Per tutta l’intera giornata i vendemmiatori avrebbero instancabilmente percorso i lunghi filari delle viti per raccogliere e depositare l’uva iniziando dal posto più lontano dal luogo di raccolta.

Questo permetteva di attutire meglio la maggiore stanchezza, che man mano si faceva sempre più sentire, con un minore percorso della distanza fra raccolta e deposito.

LA PAUSE PER IL MANGIARE

Il ritmo continuo della raccolta dell’uva trovava, nel corso della giornata, delle brevi pause per il mangiare che di solito avvenivano verso le dieci per la colazione e verso le quattordici per il pranzo.

Sembrava che tutti i datori di lavoro si fossero messi d’accordo nel dare ai vendemmiatori lo stesso tipo di mangiare.

La colazione era rappresentata da un pezzo di pane con formaggio o qualche fetta di mortadella quasi trasparente, mentre il pranzo oltre al pane prevedeva delle olive e pomodori salati, anche se la parte del leone la facevano le sarde salate e il tonno più comunemente chiamata “tunnina” anch’esso rigorosamente salato.

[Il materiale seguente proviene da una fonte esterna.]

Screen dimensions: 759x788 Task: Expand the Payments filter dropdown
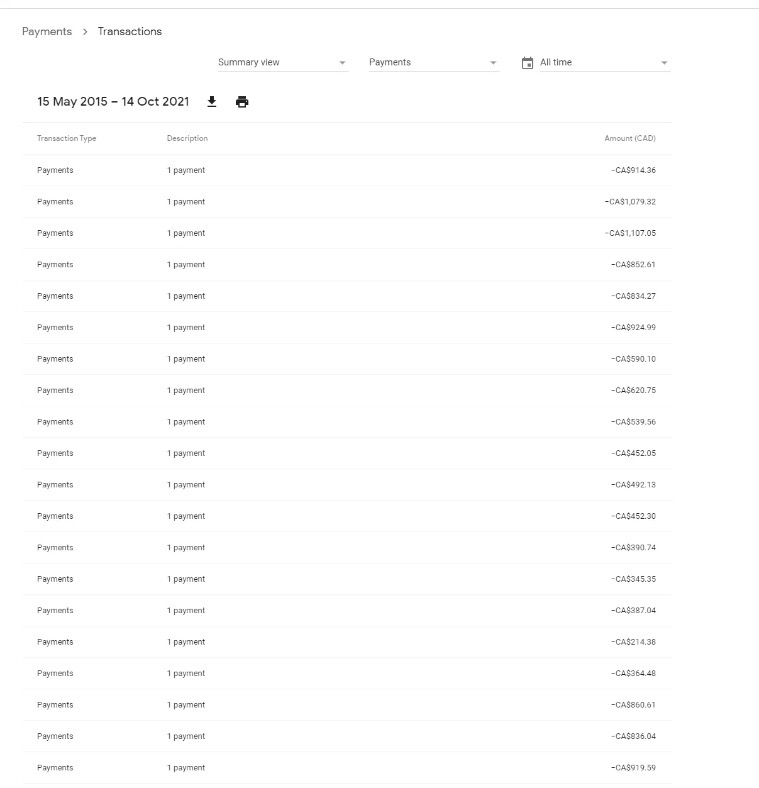pyautogui.click(x=433, y=63)
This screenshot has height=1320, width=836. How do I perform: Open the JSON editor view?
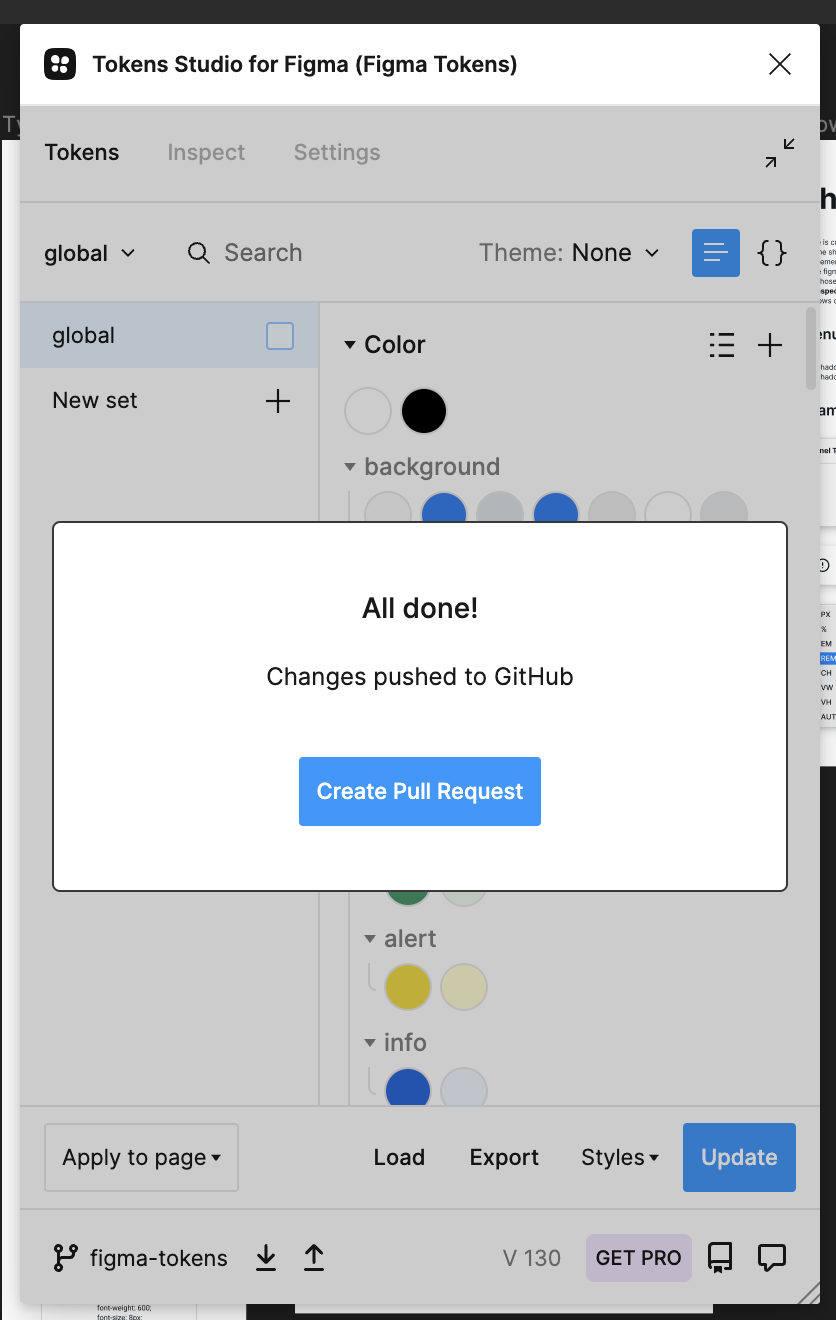[771, 253]
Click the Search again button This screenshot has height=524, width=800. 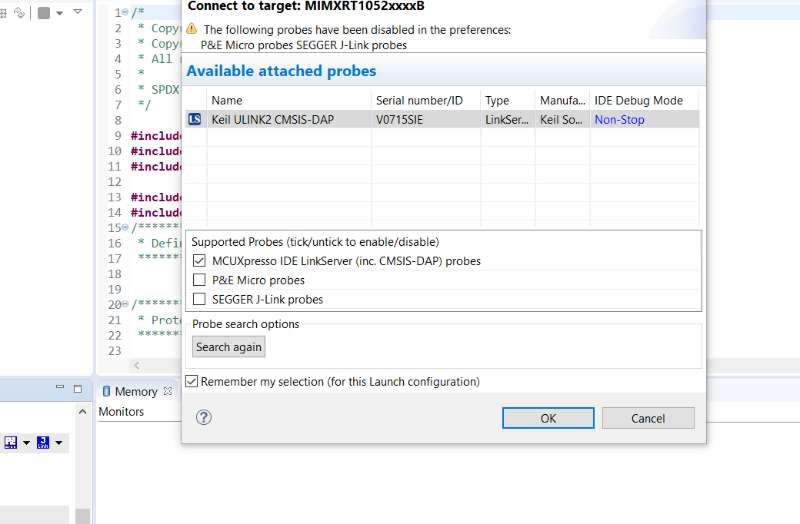point(229,347)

Nei giorni della vendemmia era un gran via vai dalla bottega situata nel vecchio mercato che tutti chiamavano “ri Vartulieddu”, ma che, in realtà, era il nome un po’ storpiato di “viertulieddu” da “viertula” che era un’antica bisaccia di stoffa che il padre dei titolari della bottega portava sempre a tracolla senza liberarsene mai.

 Questa bottega vendeva quasi esclusivamente prodotti salati con sale grosso della salina di Morghella.

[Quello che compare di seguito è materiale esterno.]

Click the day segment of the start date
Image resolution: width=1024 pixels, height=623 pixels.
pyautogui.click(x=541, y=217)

Per quei poveri disgraziati non doveva certamente essere una cura adatta per la propria salute.

La sarda si puliva dal sale e si involtava in una foglia di vite molto ampia per evitare di tenerla direttamente con le mani e si alternava ai morsi che venivano dati al pane.

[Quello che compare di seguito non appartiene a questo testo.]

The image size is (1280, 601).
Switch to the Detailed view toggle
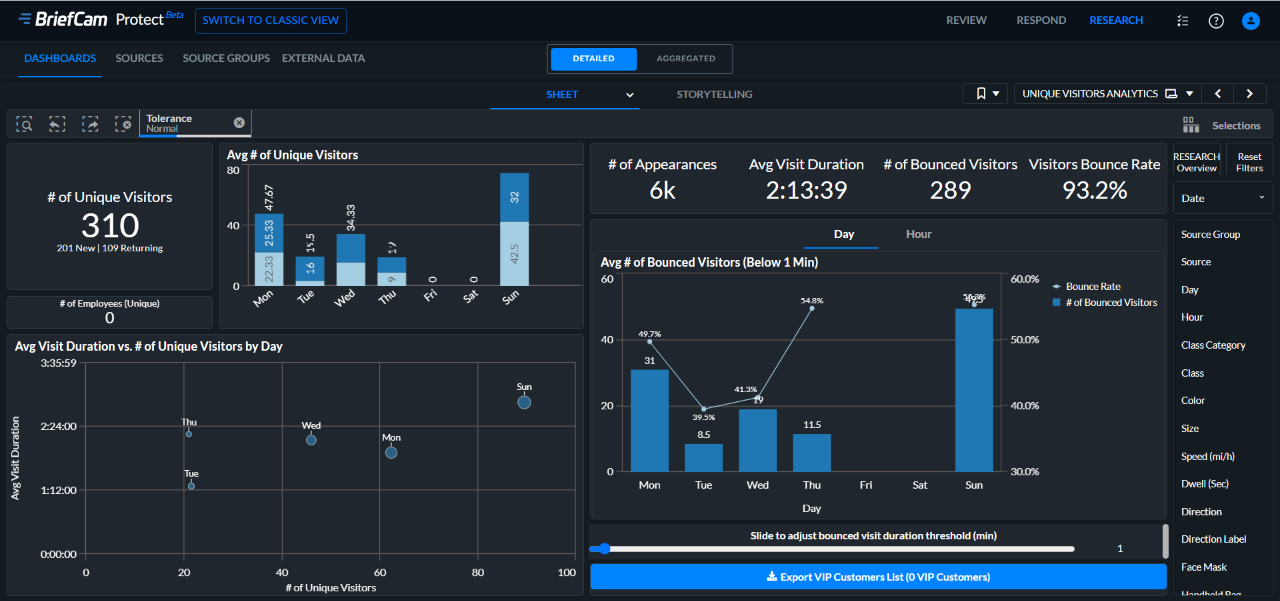(594, 59)
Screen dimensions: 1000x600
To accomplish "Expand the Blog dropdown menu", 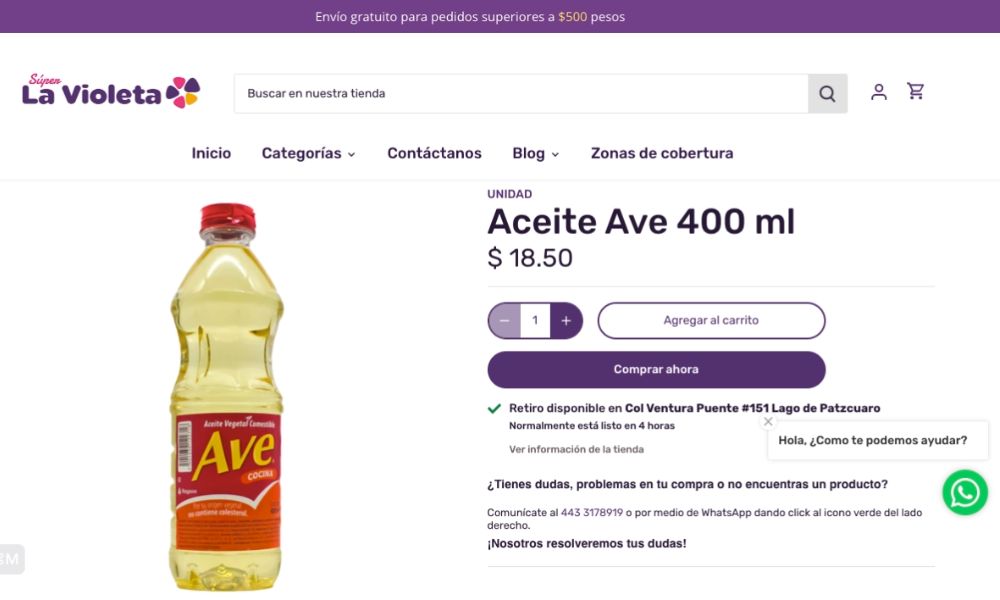I will click(x=536, y=154).
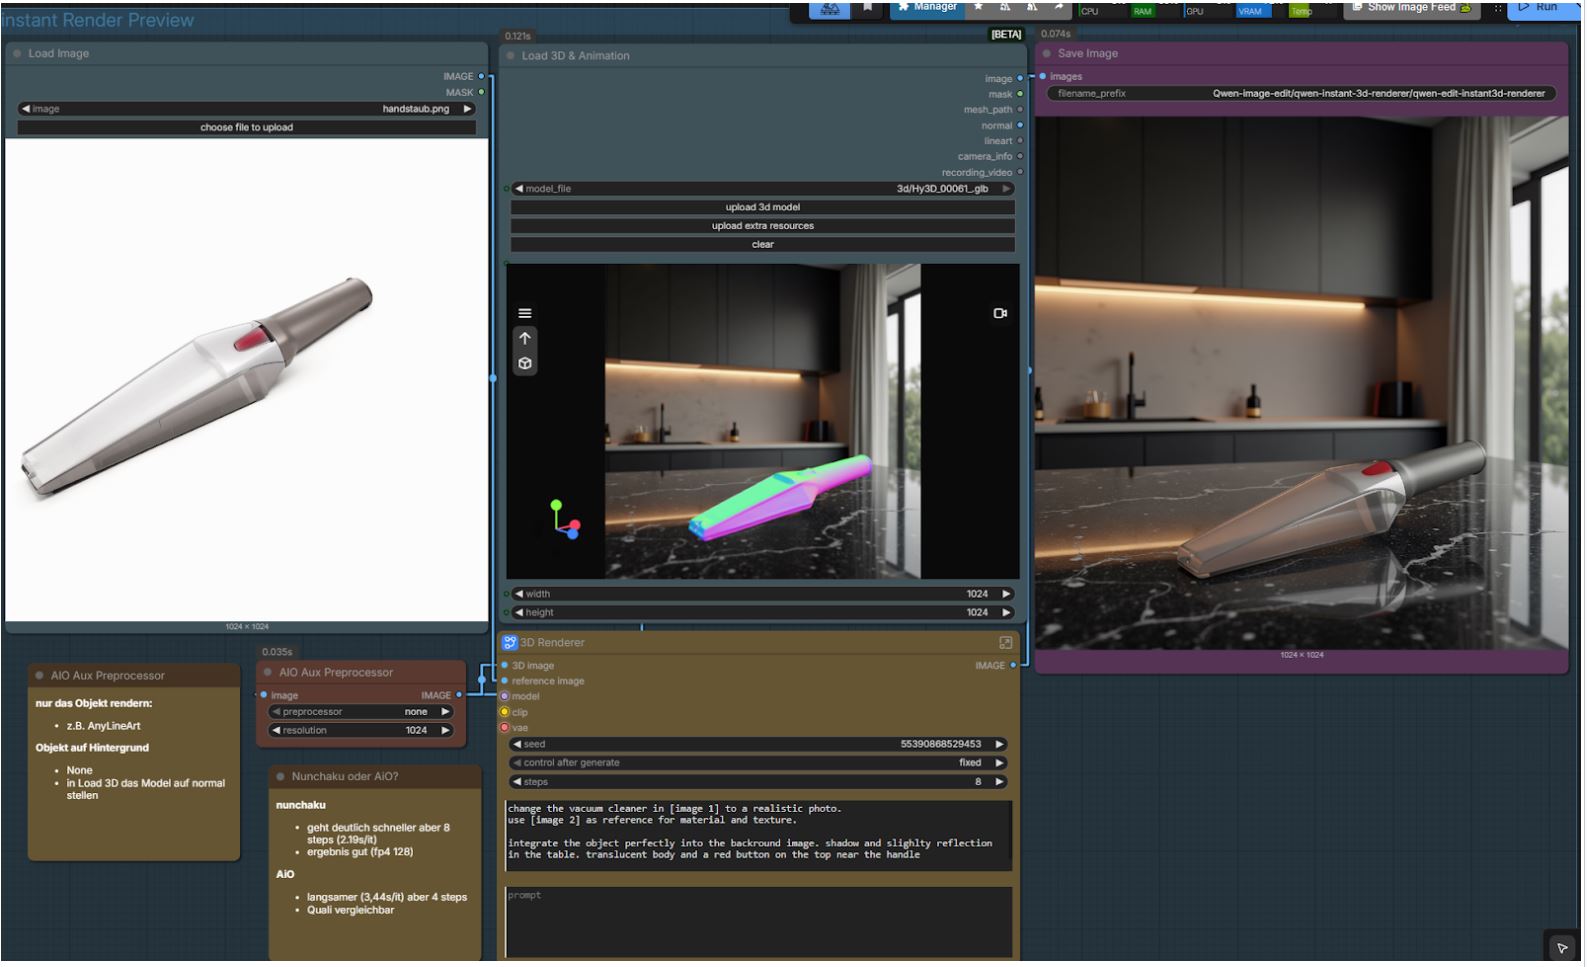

La “ tunnina” si asciugava della salamoia pressandola fra due pietre o nello stipite delle porte ed avvolgendola poi nella solita foglia.

Il tutto imbevuto di poco vino, perché bisognava continuare a lavorare, e molta acqua tirata dal pozzo con i secchi e conservata sotto gli alberi o sotto le stesse viti in recipienti di creta detti “bummuli” o, se più capienti, “quartari”.

Solo la sera, se il lavoro continuava per parecchi giorni ed il proprietario aveva la casa di campagna attrezzata, le donne potevano preparare la pasta asciutta con salsa essiccata (strattu) per tutti o peperoni, olive e cipolle arrostite che venivano servite nelle pali concave dei fichidindia visto che i piatti erano una rarità che solo pochi potevano permettersi.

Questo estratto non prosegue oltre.